### Tarefa a resolver
Transforme todas as linhas da listagem abaixo em uma lista numerada, deixando de fora as linhas em branco.

Linhas de dados

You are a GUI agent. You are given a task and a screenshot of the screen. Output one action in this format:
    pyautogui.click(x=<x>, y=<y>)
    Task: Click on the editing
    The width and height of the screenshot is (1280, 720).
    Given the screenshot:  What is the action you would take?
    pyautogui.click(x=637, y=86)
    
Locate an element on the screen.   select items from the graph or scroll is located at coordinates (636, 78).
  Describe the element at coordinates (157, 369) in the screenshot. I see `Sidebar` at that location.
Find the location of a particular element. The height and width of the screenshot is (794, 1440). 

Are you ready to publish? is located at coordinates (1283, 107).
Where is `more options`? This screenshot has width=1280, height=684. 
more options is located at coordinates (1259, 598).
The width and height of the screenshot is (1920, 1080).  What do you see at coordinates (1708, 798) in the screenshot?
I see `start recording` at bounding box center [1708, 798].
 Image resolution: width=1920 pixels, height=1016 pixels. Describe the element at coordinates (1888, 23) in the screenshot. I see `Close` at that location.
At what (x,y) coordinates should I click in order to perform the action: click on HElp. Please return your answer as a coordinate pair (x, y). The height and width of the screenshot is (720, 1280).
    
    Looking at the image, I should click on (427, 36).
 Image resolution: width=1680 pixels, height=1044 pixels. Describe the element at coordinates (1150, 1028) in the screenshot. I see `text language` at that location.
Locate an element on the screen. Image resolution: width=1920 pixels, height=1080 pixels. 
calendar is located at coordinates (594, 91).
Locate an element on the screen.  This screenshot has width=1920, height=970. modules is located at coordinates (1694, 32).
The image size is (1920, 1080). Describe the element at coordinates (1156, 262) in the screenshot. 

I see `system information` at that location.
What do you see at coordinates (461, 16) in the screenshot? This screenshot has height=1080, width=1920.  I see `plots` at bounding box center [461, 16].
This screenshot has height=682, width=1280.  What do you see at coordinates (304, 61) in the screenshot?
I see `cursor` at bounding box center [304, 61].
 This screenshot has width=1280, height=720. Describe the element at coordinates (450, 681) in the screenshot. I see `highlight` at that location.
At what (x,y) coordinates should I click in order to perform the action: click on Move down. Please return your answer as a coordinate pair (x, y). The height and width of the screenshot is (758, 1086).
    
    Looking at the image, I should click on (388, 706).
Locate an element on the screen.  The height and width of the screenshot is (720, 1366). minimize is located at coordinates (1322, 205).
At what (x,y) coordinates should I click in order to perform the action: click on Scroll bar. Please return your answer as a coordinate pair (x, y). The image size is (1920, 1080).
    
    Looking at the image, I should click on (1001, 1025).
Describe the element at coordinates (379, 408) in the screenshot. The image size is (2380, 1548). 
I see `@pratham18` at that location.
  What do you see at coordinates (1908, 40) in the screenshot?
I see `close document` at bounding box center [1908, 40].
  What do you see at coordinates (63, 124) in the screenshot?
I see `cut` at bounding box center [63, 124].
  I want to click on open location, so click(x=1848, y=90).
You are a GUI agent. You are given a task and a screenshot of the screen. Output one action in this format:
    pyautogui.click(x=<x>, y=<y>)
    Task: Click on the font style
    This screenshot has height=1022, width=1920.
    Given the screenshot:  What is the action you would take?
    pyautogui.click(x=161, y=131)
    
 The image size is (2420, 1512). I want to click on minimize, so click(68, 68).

### Resultado abaixo
1. You are a GUI agent. You are given a task and a screenshot of the screen. Output one action in this format:
2.     pyautogui.click(x=<x>, y=<y>)
3.     Task: Click on the editing
4.     The width and height of the screenshot is (1280, 720).
5.     Given the screenshot:  What is the action you would take?
6.     pyautogui.click(x=637, y=86)
7. Locate an element on the screen.   select items from the graph or scroll is located at coordinates (636, 78).
8.   Describe the element at coordinates (157, 369) in the screenshot. I see `Sidebar` at that location.
9. Find the location of a particular element. The height and width of the screenshot is (794, 1440). 
10. Are you ready to publish? is located at coordinates (1283, 107).
11. Where is `more options`? This screenshot has width=1280, height=684. 
12. more options is located at coordinates (1259, 598).
13. The width and height of the screenshot is (1920, 1080).  What do you see at coordinates (1708, 798) in the screenshot?
14. I see `start recording` at bounding box center [1708, 798].
15.  Image resolution: width=1920 pixels, height=1016 pixels. Describe the element at coordinates (1888, 23) in the screenshot. I see `Close` at that location.
16. At what (x,y) coordinates should I click in order to perform the action: click on HElp. Please return your answer as a coordinate pair (x, y). The height and width of the screenshot is (720, 1280).
17.     Looking at the image, I should click on (427, 36).
18.  Image resolution: width=1680 pixels, height=1044 pixels. Describe the element at coordinates (1150, 1028) in the screenshot. I see `text language` at that location.
19. Locate an element on the screen. Image resolution: width=1920 pixels, height=1080 pixels. 
20. calendar is located at coordinates (594, 91).
21. Locate an element on the screen.  This screenshot has width=1920, height=970. modules is located at coordinates (1694, 32).
22. The image size is (1920, 1080). Describe the element at coordinates (1156, 262) in the screenshot. 
23. I see `system information` at that location.
24. What do you see at coordinates (461, 16) in the screenshot? This screenshot has height=1080, width=1920.  I see `plots` at bounding box center [461, 16].
25. This screenshot has height=682, width=1280.  What do you see at coordinates (304, 61) in the screenshot?
26. I see `cursor` at bounding box center [304, 61].
27.  This screenshot has width=1280, height=720. Describe the element at coordinates (450, 681) in the screenshot. I see `highlight` at that location.
28. At what (x,y) coordinates should I click in order to perform the action: click on Move down. Please return your answer as a coordinate pair (x, y). The height and width of the screenshot is (758, 1086).
29.     Looking at the image, I should click on (388, 706).
30. Locate an element on the screen.  The height and width of the screenshot is (720, 1366). minimize is located at coordinates (1322, 205).
31. At what (x,y) coordinates should I click in order to perform the action: click on Scroll bar. Please return your answer as a coordinate pair (x, y). The image size is (1920, 1080).
32.     Looking at the image, I should click on (1001, 1025).
33. Describe the element at coordinates (379, 408) in the screenshot. The image size is (2380, 1548). 
34. I see `@pratham18` at that location.
35.   What do you see at coordinates (1908, 40) in the screenshot?
36. I see `close document` at bounding box center [1908, 40].
37.   What do you see at coordinates (63, 124) in the screenshot?
38. I see `cut` at bounding box center [63, 124].
39.   I want to click on open location, so click(x=1848, y=90).
40. You are a GUI agent. You are given a task and a screenshot of the screen. Output one action in this format:
41.     pyautogui.click(x=<x>, y=<y>)
42.     Task: Click on the font style
43.     This screenshot has height=1022, width=1920.
44.     Given the screenshot:  What is the action you would take?
45.     pyautogui.click(x=161, y=131)
46.  The image size is (2420, 1512). I want to click on minimize, so click(68, 68).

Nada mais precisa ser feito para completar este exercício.